Q: Is it correct that Russia spends about 20 percent of its budget on the military? This seems very high, what with the number of social problems in your country. Also, I would enjoy hearing your comments on President Putin’s planned cutbacks in the number of military personnel.
– William Kerr, Halifax, Nova Scotia, Canada.
A: This year, we are spending $5 billion on defense. That’s about 18 percent of our budget. The United States spends $267.7 billion on the military; that’s 53 times more than we do. According to my calculation, the United States spends only 7 percent of its budget on the military. I agree, we do have no end of social problems, but what we spend on defense is very little indeed for a huge country like ours.

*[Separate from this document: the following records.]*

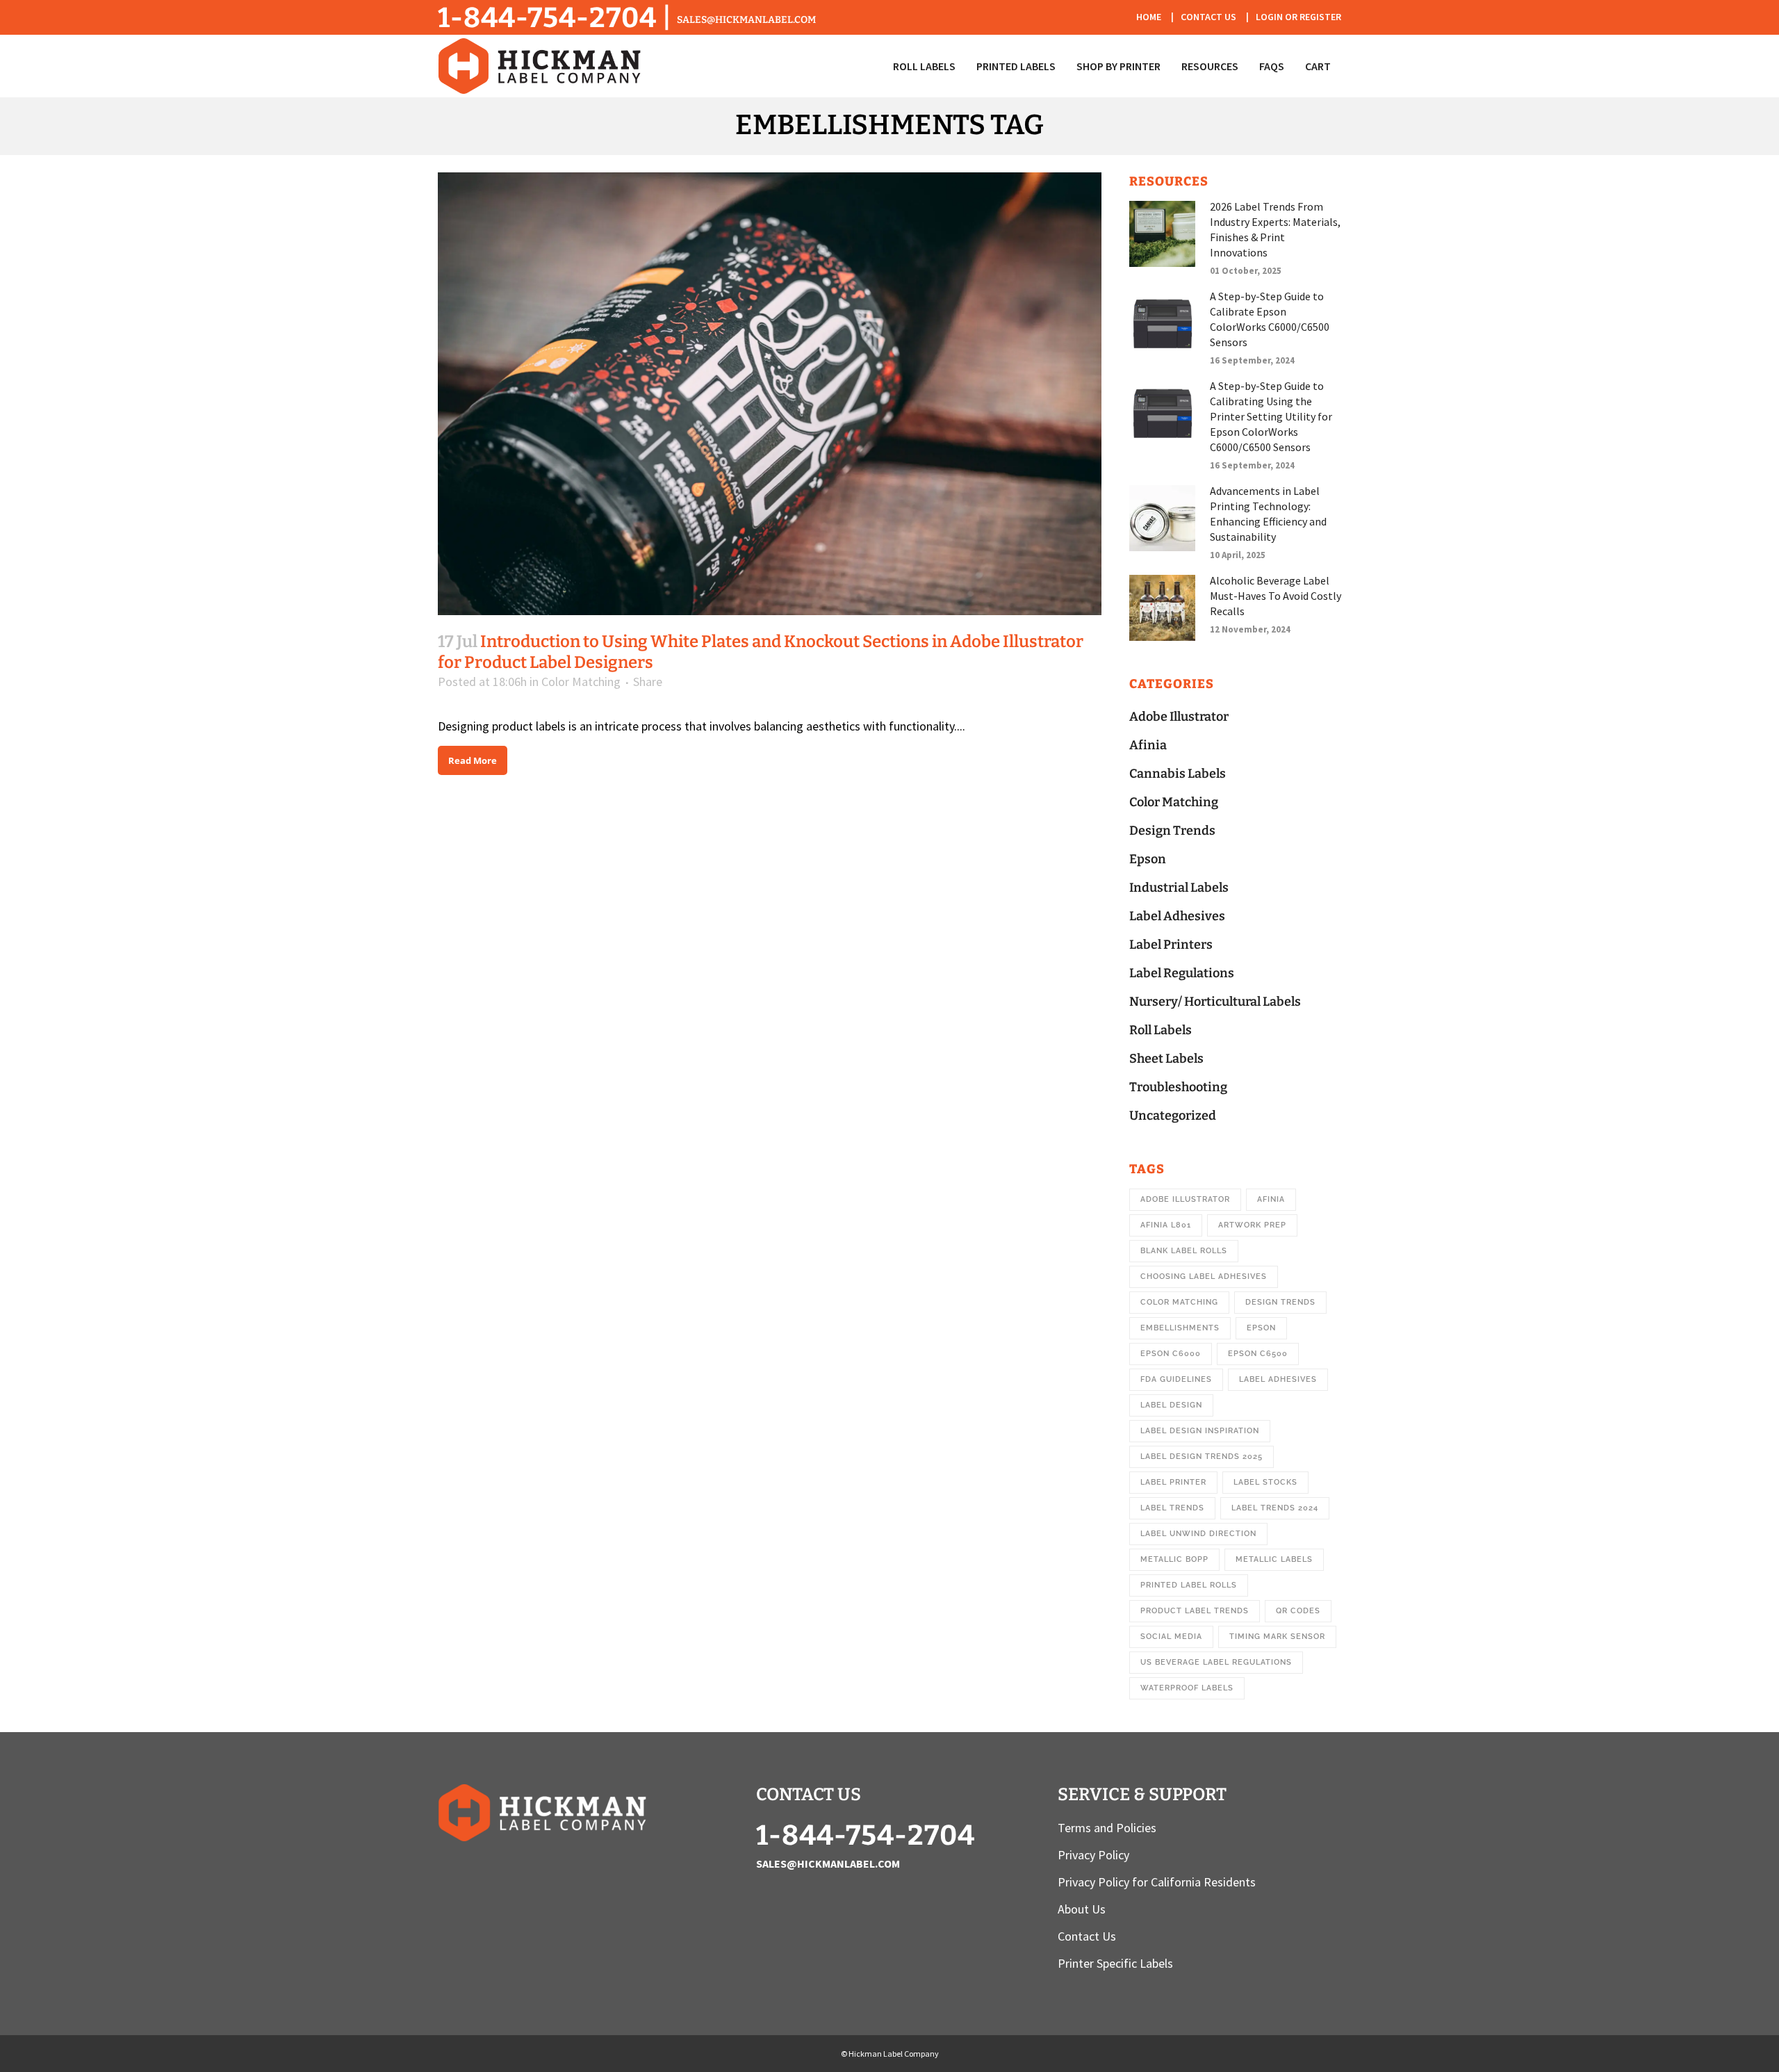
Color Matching (581, 682)
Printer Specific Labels (1115, 1963)
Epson (1147, 859)
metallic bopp (1174, 1559)
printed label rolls (1188, 1585)
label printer (1173, 1482)
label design (1171, 1405)
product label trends (1194, 1610)
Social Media (1171, 1636)
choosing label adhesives (1203, 1276)
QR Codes (1298, 1610)
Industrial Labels (1179, 887)
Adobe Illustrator (1179, 716)
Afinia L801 (1165, 1225)
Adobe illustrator (1185, 1199)
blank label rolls (1183, 1250)
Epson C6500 (1258, 1353)
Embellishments (1180, 1327)
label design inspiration (1199, 1430)
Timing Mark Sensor (1277, 1636)
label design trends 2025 (1201, 1456)
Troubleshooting (1178, 1087)
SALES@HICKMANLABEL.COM (746, 20)
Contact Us (1208, 16)
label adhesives (1278, 1379)
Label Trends (1172, 1507)
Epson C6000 (1170, 1353)
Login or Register (1298, 16)
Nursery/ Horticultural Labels (1215, 1001)
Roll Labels (1160, 1030)
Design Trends (1172, 830)
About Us (1082, 1909)
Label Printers (1171, 944)
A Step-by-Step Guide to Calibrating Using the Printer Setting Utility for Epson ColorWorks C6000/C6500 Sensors (1271, 416)
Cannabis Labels (1177, 773)
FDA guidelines (1176, 1379)
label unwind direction (1198, 1533)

As for cutbacks, although Russians don’t always agree with President Putin, this time I think we do. By the year 2005, Putin wants to cut the number of people in the military by 600,000 – some 470,000 servicemen and 130,000 civilians. That’s only by 20 percent. Although our armed forces will be 20 percent smaller, he wants them to be better trained, better equipped and better able to do their job. In other words, to be a highly professional fist of steel. The two Chechen wars have shown that there is much room for improvement in our Army. That’s putting it mildly. Just a month ago, Putin addressed a huge audience of generals and said there are countless generals not commanding any branch of the forces but heading endless bureaucratic offices in Moscow. Draw your own conclusions.
Q: I implore you to send us teams of observers in the year 2004 to help ensure a fair and legal election and vote count in the United States.
– Stephen Eschner, Ohio, U.S.
A: Your elections are your business. We can observe, yes, but it is not our business to ensure that they are carried out properly. During your presidential election we did send an observer, the head of our Central Electoral Commission, a very knowing man. He went to observe and maybe to gain some useful pointers, but not to ensure the correctness of your elections. That’s none of our business. Since you brought up the subject, Stephen, to many countries your Electoral College seems not nearly as democratic as a direct vote. I find it difficult to explain to my friends that, in a country with a population of about 270 million, 537 votes may decide who is to be president. Nevertheless, it’s for the United States to decide what kind of electoral system to have. To each his own, as they say.
Q: Are there endangered birds in your country? Also, what is the future of the Russian space program?
– Dennis Roberts, Columbus, Georgia, U.S.
A: Yes, there are over 70 birds in our Red Data Book. Among them are the stork, the bearded vulture, and the beautiful flamingo found in the delta of the Volga. There are also four subspecies of eagles, three subspecies of pelicans and many of various ducks, geese, woodpeckers, six subspecies of cranes, the ibis, some swans and many others too.
Regarding our space program, at the end of February we are going to sink the space station MIR in the South Pacific, it having served us for 15 years. We are part of the International Space Station project, so we’ll be concentrating on that. At present, two of our cosmonauts and one astronaut are up there. We, naturally, will be launching satellites for various purposes. Incidentally, one of our rockets, which recently failed to launch a U.S. satellite, has been serving us faithfully for many years, and 93 percent of its launchings have been successful. A very high percentage by any standards.
Q: Russia stopped Genghis Khan from reaching Western Europe and routed Napoleon and Hitler, stopping them from advancing eastward. Historically, is Russia called upon to put down these movements east and west?
– Fernando Molina, Uppsala, Sweden.
A: Russia is a Eurasian country situated in both Europe and Asia. That’s why it has had to deal with aggression from both sides. Russia has always been able to withstand no end of difficulties, no end of shortcomings. To fight, as guerillas, both Napoleon and then the Nazis. It has always been able to muster its forces and, despite the odds, to overcome the enemy. Believe me, it wasn’t the Russian winter that hurt the Nazis and Napoleon. The battles on the Eastern Front have no equal. In the battle of Kursk during WW II, thousands of tanks on both sides took part. The Nazis were on the outskirts of Moscow and were then pushed back to Berlin. We have defeated the Tartar Mongols in the Battle of Kulikovo, the Swedes at Poltava, and Napoleon at Borodino. I feel Russia can fight for nine rounds and knock the enemy out in the 10th. History has proved this. The nation is tough and can take it.